Basil Fernando
Humankind has at least a few millenniums of experience in keeping prisons. It is part of the unfortunate predicament of humanity that there is this need to have prisons. However, over these long years, through bitter experiences, humanity has learned to lessen the suffering involved for the inmates of prisons and to make the whole experience within the bounds of humane limits and within the framework of human cooperation.
The art of governance is the art of achieving cooperation among disparate factions. Perhaps the hardest aspect in achieving that cooperation is when certain aspects of liberty are removed from some individuals as a matter of punishment for whatever wrong they may have done. Achieving cooperation under these circumstances requires enormous human ingenuity, where people who are confined into a position of having limited freedoms understand that it is for their own good under the given circumstances to adjust to certain rules within the prisons. In this difficult endeavor, humanity has made enormous progress.
A hallmark of such progress was when the philosophy of governance changed with the influence of enlightenment thinkers in Europe. Among so many intellectual contributions, what stand out are the approaches of John Locke and Jean-Jaques Rousseau, who laid the foundations for rules of governance that were adopted after the French Revolution and in the drafting of the American constitution. Through a completely different path, Britain too has developed its own principles of governance.
It was those principles and the philosophies on which they were founded that created the groundwork for dealing with the problem of prisoners through a completely different perspective. While, out of necessity, certain restrictions were brought upon persons who were found to be guilty of crimes, at the same time there was the development of methodologies within which they could cooperate with the authorities with as limited amount of coercion as possible.
With the arrival of the British in Sri Lanka, these philosophies and principles found their way into the Sri Lankan administration of justice. It was to the credit of the talent and the ingenuity of generations of Sri Lankans who were able to grasp these principles and establish the rules and procedures within which cooperation with the prison population and the prison authorities were established.
This came to an abrupt end with the introduction of the 1972 and 1978 constitutions, which changed the principles of governance from the fundamental ideas of the enlightenment into crude manipulations by local politicians, who forgot the ideas of cooperation and reduced governance to direct control of the population for their own ends. This same philosophy spread into the prisons. The first, the most inhumane and barbaric treatment of prisoners, took place on a large scale in July 1983, when a large number of Tamil prisoners were killed inside prison.
The incidents of this weekend are the second most barbaric act, which was a result of a rejection of the principles of governance on which the behavior of authorities were based. Like all authorities in the country, the prison authorities today are manipulated by the authoritarian system and the inner structure of the prison system has broken down.
Instead of a system of cooperation, a system of crude coercion has been introduced and this is now done under the tutelage of the Ministry of Defense. A former Executive President, DB Wijetunga, once said that wherever DIG Udugampala went, there were complaints about disappearances. It can now be said that wherever the Ministry of Defense enters, there are killings and other forms of cruelties perpetrated on the population.
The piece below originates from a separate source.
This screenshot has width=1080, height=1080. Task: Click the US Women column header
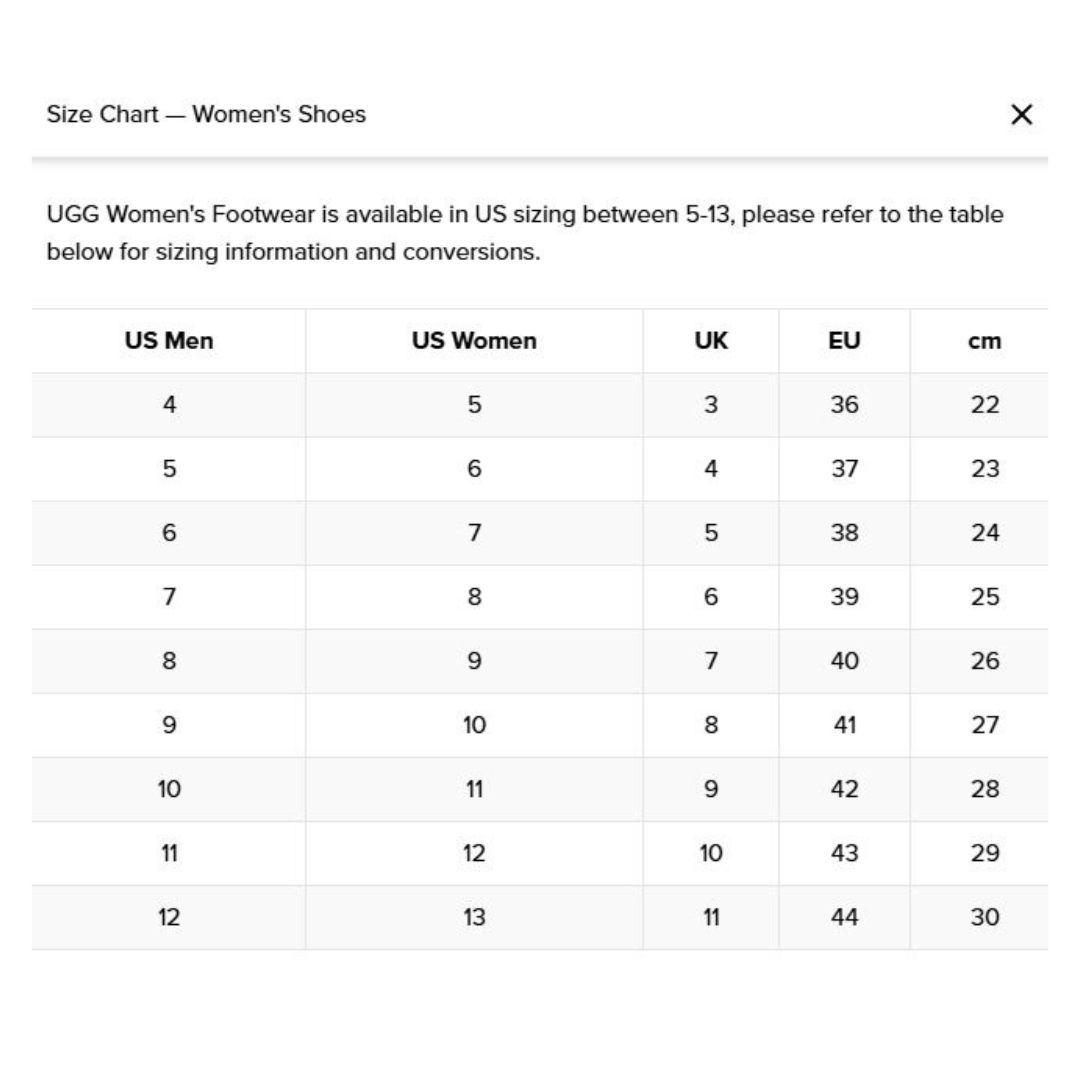coord(474,341)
This is manifest in the way that the people of the North and East are treated now. It is the same kind of manipulation that has entered into the control of prisons and the large scale killings of the prisoners during this weekend, which were a direct result of STF interventions, which are done under the control of the Ministry of Defense.
Like the entirety of the country, which has lost the system of governance on the principles of the enlightenment, now the prison authorities have been dragged into a similar type of chaos as that exists throughout the country.
It is this same kind of chaos that is reflected in the impeachment proceedings. Under the kind of coercive methodologies that are now employed, the crushing of one individual, a woman who is now the Chief Justice, may be a simple task. However, what is being destroyed is not just one individual but whatever that remains from an old structure of governance, where the protection of the dignity of the individual was kept in the hands of the judiciary alone. Perhaps the greatest Chief Justice in Sri Lankan history, Sir Sidney Abraham, epitomized this role by his historic judgment in the Bracegirldle case, where an order of the representative of the Queen, the governor of Sri Lanka, was declared null and void and quashed by the court. It is that structure of governance and the principles of independence of the judiciary that is being destroyed now.
The despicable cruelty in the prisons and the arrogant interference into the independence of the judiciary are all a part of the sinking of the foundations on which Sri Lankan civil administration and administration of justice are based.
The Executive Presidential system is the greatest danger to the nation and the greatest danger to the Sri Lankan people to remain as a civilized people.
The killing of prisoners, who are in the protective custody of the state, is the worst act that any civilized people could ever do. In Sri Lanka that has happened now and it is no surprise then that, at the same time, the final blows are dealt on the independence of the judiciary.